Stored items:
────────────────

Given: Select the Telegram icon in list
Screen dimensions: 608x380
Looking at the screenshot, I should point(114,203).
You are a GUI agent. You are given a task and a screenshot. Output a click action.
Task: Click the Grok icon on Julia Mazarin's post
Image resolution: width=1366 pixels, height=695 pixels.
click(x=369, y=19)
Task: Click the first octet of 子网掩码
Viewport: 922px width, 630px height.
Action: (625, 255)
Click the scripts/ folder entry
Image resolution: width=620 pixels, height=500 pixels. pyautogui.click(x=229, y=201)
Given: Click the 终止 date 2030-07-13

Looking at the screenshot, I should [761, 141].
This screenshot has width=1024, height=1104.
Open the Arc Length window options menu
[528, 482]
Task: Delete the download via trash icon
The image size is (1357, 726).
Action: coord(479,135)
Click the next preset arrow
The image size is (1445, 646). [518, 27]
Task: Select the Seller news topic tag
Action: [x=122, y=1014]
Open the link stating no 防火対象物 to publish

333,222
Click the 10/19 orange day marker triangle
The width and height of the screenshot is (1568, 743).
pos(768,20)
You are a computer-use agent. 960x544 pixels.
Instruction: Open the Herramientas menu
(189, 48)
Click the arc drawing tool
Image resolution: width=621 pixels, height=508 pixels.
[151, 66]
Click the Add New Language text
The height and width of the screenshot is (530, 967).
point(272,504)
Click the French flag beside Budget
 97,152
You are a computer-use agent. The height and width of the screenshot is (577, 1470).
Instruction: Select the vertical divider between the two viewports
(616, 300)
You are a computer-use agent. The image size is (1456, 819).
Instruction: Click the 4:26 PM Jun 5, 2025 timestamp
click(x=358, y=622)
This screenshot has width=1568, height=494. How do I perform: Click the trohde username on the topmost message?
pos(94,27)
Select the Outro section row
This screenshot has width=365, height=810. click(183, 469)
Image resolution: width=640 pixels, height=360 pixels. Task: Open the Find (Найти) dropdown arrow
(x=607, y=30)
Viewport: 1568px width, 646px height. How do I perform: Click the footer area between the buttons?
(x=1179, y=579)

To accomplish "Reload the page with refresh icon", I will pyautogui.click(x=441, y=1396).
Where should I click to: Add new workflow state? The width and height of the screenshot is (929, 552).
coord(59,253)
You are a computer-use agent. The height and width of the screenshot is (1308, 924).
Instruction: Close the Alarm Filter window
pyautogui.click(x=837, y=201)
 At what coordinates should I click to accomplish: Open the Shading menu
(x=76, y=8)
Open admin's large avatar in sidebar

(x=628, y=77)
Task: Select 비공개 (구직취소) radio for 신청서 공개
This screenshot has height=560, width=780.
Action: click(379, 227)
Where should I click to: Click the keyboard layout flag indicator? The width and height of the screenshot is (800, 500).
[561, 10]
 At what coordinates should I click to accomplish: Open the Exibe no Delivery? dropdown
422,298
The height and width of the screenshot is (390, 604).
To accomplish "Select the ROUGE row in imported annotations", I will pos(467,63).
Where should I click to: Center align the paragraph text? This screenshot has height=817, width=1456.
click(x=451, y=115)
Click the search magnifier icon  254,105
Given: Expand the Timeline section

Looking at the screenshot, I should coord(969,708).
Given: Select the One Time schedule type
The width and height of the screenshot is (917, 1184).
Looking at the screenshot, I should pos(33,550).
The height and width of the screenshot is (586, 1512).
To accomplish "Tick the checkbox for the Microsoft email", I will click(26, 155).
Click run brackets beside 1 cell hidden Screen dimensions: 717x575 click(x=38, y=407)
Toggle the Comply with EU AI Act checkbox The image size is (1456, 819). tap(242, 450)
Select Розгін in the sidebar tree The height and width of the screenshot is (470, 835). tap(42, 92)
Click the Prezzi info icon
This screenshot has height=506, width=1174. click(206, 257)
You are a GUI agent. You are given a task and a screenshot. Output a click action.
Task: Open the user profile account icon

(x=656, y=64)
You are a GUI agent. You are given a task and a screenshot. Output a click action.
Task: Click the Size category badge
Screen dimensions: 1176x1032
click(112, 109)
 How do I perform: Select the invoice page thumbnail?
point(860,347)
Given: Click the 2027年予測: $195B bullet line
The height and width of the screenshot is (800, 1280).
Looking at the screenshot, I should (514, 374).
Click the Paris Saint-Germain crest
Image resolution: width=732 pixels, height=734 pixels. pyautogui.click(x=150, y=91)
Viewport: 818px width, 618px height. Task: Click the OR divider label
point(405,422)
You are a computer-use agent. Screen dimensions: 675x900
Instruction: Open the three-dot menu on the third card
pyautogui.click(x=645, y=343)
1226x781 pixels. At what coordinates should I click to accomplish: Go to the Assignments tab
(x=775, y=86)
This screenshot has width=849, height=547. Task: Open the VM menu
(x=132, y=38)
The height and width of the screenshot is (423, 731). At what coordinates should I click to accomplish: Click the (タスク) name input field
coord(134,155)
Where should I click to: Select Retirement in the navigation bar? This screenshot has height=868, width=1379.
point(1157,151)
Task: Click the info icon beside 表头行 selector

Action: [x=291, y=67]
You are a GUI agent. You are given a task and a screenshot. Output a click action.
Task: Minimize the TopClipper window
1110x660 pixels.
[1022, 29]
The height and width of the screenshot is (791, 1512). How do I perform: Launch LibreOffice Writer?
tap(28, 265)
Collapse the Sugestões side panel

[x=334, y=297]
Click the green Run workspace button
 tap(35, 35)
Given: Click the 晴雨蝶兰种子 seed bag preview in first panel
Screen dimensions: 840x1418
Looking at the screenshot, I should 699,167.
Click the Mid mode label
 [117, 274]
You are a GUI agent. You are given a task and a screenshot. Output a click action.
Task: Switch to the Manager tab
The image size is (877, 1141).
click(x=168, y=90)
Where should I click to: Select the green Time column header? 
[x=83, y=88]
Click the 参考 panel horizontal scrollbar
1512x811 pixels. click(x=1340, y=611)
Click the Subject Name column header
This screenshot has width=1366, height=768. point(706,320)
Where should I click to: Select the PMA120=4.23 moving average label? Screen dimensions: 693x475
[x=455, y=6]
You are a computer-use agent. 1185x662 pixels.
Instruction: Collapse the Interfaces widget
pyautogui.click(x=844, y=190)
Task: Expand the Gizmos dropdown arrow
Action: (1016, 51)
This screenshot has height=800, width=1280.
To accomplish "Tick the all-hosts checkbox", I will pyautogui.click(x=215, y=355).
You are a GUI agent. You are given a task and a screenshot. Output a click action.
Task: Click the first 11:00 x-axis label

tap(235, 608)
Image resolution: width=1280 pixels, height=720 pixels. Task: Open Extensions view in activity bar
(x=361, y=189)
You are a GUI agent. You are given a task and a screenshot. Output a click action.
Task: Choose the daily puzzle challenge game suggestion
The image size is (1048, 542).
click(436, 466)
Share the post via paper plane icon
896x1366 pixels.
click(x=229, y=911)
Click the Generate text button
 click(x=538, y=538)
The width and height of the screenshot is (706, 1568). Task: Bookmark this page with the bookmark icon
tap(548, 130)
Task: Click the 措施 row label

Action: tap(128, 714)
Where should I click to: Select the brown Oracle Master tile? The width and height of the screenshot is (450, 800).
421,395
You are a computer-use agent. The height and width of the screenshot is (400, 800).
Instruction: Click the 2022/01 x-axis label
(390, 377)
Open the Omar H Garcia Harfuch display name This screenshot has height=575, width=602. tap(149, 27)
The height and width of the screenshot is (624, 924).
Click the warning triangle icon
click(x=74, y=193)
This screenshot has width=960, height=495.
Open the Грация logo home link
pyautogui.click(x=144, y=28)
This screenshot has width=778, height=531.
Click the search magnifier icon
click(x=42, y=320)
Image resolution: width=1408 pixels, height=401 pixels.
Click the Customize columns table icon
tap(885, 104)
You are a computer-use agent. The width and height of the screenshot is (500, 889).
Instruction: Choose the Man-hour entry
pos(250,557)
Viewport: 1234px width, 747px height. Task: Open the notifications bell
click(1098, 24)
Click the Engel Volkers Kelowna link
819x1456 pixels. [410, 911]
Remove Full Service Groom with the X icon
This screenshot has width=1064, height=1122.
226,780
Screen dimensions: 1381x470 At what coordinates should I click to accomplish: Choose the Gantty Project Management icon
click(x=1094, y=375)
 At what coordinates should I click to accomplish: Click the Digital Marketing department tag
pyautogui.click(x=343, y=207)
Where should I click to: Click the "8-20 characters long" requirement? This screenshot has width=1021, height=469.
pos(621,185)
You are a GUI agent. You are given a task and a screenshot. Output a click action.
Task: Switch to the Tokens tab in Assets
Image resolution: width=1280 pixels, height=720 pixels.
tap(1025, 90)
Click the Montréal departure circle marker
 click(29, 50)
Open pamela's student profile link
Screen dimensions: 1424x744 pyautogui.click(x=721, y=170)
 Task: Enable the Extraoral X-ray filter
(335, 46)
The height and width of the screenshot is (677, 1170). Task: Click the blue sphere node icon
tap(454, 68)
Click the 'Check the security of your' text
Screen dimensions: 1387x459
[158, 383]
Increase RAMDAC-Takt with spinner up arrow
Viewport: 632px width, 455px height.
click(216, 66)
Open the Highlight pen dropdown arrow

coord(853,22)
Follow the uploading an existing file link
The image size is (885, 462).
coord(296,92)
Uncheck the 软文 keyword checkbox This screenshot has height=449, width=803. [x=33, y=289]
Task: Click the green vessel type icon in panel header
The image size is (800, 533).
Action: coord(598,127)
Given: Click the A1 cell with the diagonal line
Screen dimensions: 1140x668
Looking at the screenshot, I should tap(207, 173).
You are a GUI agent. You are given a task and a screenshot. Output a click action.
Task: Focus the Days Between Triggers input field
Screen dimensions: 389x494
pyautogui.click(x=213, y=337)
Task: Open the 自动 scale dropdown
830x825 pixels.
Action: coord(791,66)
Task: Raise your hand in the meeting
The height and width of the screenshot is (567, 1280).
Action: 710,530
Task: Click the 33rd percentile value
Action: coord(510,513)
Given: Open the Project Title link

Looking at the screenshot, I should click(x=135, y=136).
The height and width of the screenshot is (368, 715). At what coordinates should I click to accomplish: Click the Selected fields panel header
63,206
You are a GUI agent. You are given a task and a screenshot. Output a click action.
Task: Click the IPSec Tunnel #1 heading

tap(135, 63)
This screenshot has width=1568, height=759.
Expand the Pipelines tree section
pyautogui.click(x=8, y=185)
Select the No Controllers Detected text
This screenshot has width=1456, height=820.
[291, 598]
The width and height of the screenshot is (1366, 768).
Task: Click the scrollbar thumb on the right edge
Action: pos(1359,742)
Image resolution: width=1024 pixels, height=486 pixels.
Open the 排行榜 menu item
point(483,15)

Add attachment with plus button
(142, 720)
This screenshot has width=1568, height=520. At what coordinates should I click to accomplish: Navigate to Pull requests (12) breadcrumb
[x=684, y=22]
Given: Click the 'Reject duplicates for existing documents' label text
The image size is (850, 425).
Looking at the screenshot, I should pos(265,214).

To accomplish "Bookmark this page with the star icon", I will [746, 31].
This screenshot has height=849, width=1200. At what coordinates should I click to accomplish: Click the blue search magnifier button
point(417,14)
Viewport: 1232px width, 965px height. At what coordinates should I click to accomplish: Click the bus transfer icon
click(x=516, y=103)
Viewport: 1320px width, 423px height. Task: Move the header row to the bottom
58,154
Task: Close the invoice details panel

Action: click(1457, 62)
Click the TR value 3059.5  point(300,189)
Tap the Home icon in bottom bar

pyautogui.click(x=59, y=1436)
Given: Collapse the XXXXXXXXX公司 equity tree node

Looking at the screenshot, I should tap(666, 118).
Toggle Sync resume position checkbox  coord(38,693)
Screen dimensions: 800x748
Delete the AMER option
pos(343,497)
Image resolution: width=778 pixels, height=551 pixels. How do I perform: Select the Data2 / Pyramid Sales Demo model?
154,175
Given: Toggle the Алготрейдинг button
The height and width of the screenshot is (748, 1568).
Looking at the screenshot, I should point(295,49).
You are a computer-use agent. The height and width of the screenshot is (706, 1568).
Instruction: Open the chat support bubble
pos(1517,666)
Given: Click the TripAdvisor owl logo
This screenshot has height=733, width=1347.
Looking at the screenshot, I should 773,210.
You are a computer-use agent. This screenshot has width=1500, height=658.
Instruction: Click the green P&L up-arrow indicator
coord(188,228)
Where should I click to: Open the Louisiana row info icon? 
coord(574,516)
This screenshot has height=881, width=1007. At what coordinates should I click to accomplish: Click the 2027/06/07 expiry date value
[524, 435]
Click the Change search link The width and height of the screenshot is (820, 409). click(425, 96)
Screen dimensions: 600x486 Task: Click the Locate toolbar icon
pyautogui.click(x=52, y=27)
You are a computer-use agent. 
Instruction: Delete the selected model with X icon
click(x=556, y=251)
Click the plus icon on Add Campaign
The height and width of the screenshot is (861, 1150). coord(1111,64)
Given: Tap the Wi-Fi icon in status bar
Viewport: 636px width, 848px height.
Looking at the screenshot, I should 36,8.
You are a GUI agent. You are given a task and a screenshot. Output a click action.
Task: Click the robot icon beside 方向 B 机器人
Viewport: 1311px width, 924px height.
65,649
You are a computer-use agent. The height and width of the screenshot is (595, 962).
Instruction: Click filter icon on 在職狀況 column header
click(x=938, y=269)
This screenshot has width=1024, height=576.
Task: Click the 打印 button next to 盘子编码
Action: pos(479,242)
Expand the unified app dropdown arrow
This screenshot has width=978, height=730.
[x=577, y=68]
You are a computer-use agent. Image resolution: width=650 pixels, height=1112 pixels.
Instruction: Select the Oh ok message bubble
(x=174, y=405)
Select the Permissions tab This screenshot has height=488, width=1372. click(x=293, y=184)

────────────────

WHAT IS REQUIRED:
Please find every line in the records above that holds the word "Switch" and copy it.

TASK SOLUTION:
Task: Switch to the Manager tab
Task: Switch to the Tokens tab in Assets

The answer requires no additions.